Auch wenn ich weder die BILD-Zeitung noch den langjährigen Chefredakteur Kai Diekmann mag, habe ich das Buch zu seiner Zeit in dieser Position sehr gerne gelesen. Diekmann benennt in dem Buch zwar auch Fehler, aber er bleibt grundsätzlich loyal gegenüber Springer. Für alle, die auf eine Fortsetzung der Springer-Festspiele im Sinne von Stuckrad-Barre hoffen, ist dieses Buch also nicht geeignet. Für Freunde unterhaltsamer Sachbücher mit zeitgeschichtlichem Hintergrund ist es eine Empfehlung. Diekmann macht sehr deutlich, dass das Buch seine subjektive Darstellung der Themen ist. Er glaubt nicht an "eine Wahrheit". Das sollte man bei der Lektüre im Hinterkopf behalten.
Kai Diekmann ist lediglich fünf Jahre älter als ich. Dementsprechend kenne ich viele der in seinem Buch beschriebenen Dinge aus der persönlichen Wahrnehmung ihrer Zeit. Das Buch ist keine chronologische Beschreibung. Es ist in thematische Kapitel strukturiert, die sich auch unabhängig voneinander lesen lassen. Zu diesen Themen gehören der Fall des ehemaligen Bundespräsidenten Christian Wulff, die Auseinandersetzung mit Wallraff, der Streit mit der taz, Helmut Kohl, Gerhard Schröder, Putin, die Fluchtbewegungen oder die persönlichen Bedrohungen und Anschläge auf Diekmann durch Extremisten.
Diese Themen werden überaus unterhaltsam und mit einer persönlichen Note geschildert. Die mitunter menschenverachtenden Töne der BILD findet man hier nicht. Es gibt Stellen, in denen der Leser emotional manipuliert werden soll. In einem Roman würde man hier Kitsch und Pathos als Negativpunkte benennen. Diese sind aber insgesamt so gering in der Zahl, dass sie den positiven Gesamteindruck kaum trüben.

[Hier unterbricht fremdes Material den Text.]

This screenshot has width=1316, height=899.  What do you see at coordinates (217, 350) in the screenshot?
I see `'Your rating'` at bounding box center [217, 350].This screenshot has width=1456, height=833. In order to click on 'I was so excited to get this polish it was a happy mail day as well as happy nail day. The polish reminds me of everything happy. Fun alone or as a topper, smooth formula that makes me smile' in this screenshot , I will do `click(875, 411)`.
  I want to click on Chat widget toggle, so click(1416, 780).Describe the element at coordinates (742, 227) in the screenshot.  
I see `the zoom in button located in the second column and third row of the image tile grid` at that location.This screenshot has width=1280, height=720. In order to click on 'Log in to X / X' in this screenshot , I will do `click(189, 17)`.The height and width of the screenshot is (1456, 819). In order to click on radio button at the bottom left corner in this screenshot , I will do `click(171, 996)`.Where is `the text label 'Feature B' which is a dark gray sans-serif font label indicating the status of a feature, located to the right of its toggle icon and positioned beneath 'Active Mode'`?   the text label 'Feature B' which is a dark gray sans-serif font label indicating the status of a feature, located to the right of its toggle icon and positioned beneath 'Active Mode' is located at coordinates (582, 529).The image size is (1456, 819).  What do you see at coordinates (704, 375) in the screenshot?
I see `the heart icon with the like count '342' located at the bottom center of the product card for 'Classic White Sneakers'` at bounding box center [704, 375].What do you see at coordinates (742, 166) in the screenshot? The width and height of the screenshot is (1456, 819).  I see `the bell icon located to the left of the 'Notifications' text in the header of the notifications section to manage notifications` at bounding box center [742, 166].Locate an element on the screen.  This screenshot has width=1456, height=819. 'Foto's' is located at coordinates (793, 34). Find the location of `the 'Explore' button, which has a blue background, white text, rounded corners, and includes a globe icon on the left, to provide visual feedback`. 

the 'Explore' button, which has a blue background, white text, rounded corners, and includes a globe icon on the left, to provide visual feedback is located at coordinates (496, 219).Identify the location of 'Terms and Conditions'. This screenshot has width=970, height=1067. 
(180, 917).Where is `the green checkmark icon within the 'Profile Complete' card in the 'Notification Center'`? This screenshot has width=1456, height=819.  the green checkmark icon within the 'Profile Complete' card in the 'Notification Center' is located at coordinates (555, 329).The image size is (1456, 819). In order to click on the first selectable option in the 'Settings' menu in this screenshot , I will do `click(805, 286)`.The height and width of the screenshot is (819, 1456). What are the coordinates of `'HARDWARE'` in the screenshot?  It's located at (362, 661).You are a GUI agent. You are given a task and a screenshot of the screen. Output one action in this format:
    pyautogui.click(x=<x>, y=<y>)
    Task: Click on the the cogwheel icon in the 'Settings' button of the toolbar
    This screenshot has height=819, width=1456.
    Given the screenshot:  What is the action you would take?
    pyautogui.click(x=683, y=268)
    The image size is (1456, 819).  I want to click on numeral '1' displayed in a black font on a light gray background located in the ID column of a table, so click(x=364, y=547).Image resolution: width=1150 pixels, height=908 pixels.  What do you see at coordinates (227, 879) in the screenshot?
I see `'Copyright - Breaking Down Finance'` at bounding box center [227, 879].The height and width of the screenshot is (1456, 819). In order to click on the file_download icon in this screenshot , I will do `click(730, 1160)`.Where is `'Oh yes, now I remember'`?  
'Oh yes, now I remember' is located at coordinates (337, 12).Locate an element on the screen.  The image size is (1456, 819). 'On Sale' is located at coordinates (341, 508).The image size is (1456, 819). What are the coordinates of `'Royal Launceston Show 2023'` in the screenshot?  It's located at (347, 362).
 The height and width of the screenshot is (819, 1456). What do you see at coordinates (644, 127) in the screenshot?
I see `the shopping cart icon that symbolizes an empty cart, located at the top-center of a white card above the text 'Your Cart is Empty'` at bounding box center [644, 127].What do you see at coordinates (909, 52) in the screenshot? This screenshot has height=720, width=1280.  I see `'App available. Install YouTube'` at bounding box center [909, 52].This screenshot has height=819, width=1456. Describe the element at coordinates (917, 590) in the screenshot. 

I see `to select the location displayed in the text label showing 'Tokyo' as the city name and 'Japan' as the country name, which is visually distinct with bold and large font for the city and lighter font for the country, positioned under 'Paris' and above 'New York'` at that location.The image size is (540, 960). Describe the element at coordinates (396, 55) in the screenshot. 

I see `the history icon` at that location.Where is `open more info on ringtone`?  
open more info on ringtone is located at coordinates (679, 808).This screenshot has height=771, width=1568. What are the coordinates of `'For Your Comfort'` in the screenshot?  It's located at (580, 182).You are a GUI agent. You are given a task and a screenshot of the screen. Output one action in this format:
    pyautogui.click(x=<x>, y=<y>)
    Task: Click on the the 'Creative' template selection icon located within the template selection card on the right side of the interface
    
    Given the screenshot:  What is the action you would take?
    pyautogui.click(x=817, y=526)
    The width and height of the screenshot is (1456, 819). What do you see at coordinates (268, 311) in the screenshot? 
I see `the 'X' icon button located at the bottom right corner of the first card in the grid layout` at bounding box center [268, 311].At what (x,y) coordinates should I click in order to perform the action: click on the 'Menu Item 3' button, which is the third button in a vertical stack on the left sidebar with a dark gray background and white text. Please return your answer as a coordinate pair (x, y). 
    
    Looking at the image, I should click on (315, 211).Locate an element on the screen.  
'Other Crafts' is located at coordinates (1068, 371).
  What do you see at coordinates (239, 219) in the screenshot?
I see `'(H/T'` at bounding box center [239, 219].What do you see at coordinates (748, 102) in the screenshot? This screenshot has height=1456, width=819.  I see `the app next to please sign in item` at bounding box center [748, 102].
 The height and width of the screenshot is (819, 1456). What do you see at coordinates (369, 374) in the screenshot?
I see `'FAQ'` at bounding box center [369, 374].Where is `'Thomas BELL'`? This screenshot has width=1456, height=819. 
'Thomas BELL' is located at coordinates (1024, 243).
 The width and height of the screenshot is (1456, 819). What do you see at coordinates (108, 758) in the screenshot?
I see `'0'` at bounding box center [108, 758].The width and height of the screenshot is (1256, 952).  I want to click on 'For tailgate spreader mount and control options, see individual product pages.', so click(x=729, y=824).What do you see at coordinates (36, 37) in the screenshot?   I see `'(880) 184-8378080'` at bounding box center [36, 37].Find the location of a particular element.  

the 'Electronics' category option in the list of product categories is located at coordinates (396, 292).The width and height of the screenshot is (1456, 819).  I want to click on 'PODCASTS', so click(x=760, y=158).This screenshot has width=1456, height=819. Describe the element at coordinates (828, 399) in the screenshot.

Der Fall Julian Reichelt wird in diesem Buch nicht behandelt. Der Name fällt nur einige wenige Male in unverfänglichen Zusammenhängen. Nur ganz zum Ende lässt sich Diekmann zu der Aussage hinreißen, dass er sich "eine glücklichere Entwicklung gewünscht hätte", was aber Thema für ein nächstes Buch wäre. Vermutlich werden also die Verkaufszahlen dieses Buches entscheiden, ob es zu dieser Causa mehr von ihm geben wird.